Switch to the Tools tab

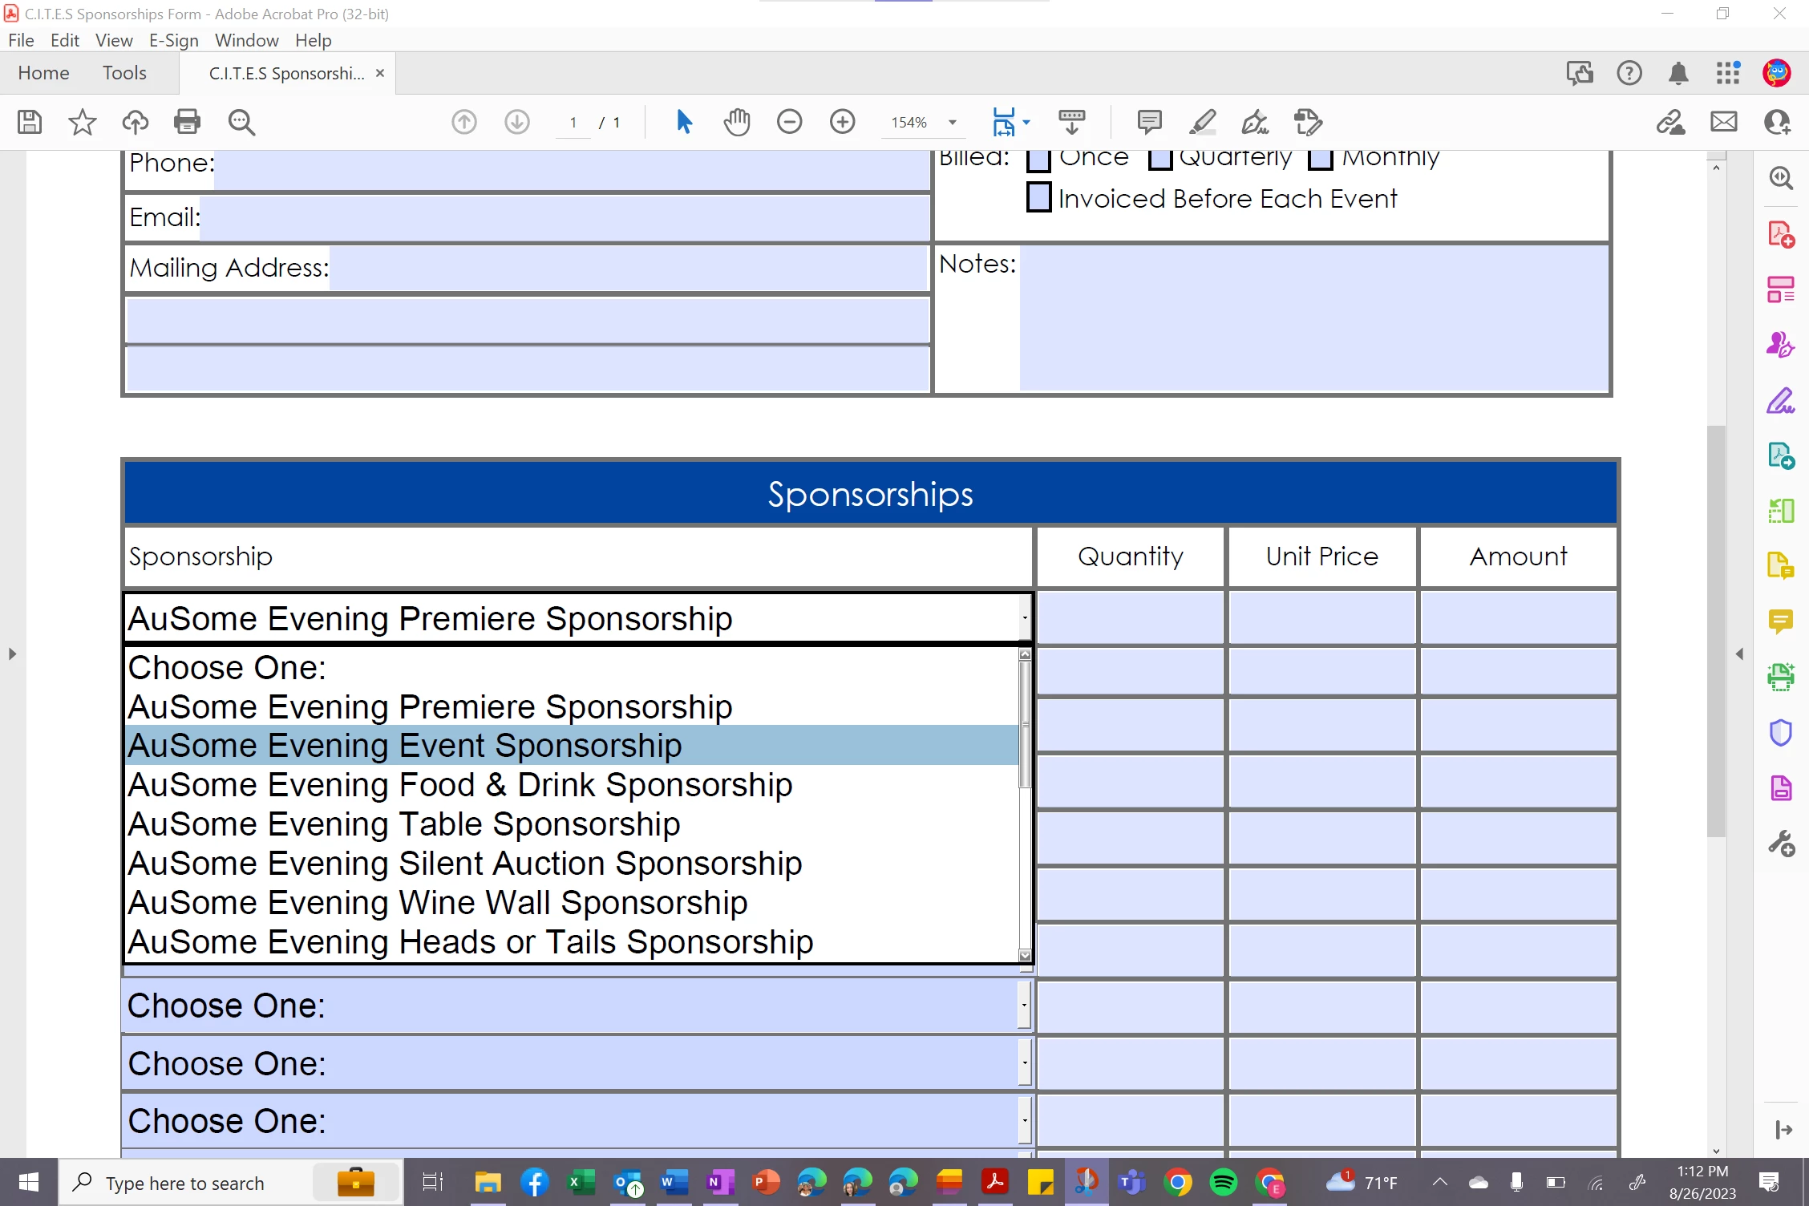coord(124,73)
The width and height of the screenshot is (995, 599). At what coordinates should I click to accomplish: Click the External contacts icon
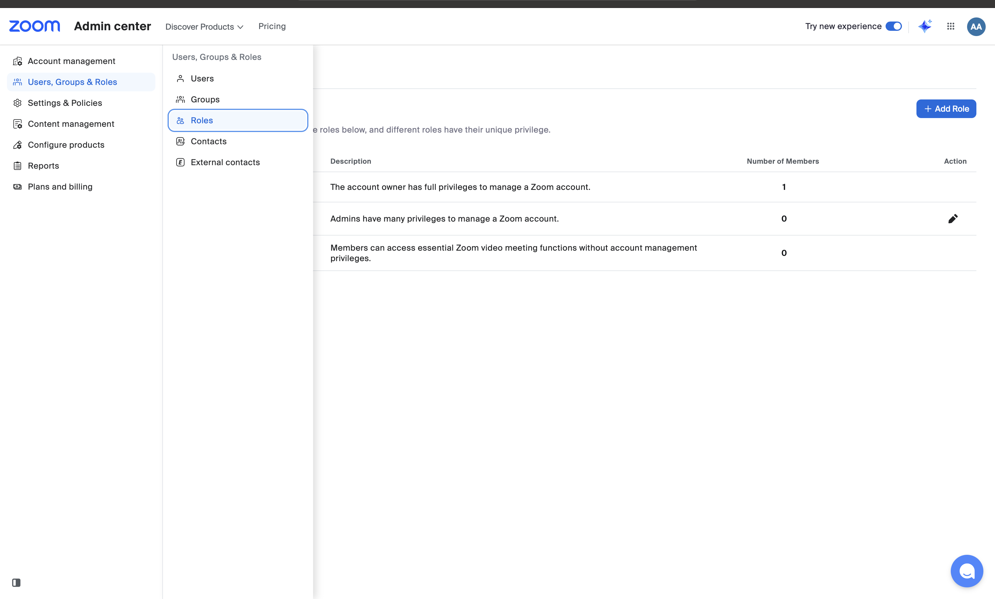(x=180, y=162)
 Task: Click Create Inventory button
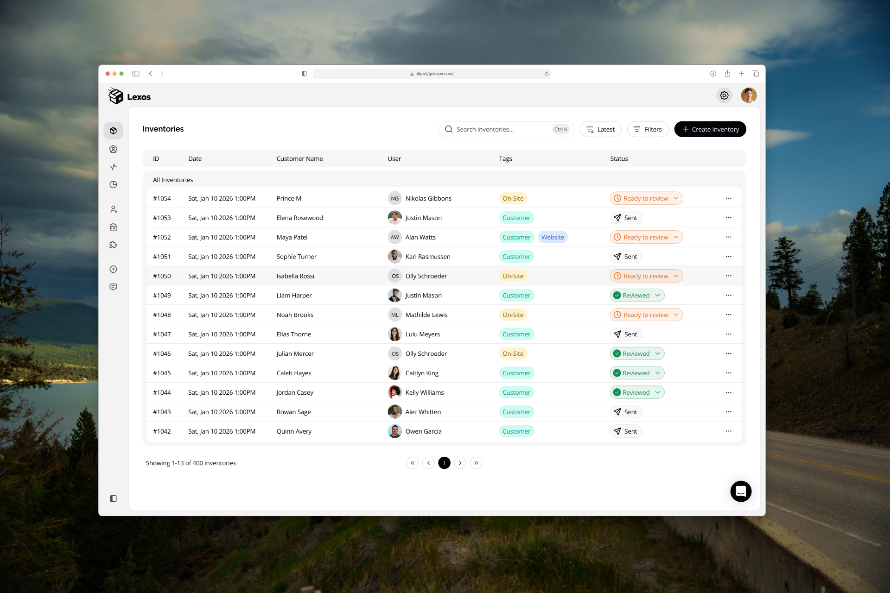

#### [Exercise goal]
Only the text of the entries belongs in the answer, copied exactly; the pictures stay out.

#### [Solution below]
Switch to the Tools tab

coord(124,73)
The width and height of the screenshot is (995, 599). At what coordinates should I click to accomplish: Click the External contacts icon
(x=180, y=162)
 Task: Click Create Inventory button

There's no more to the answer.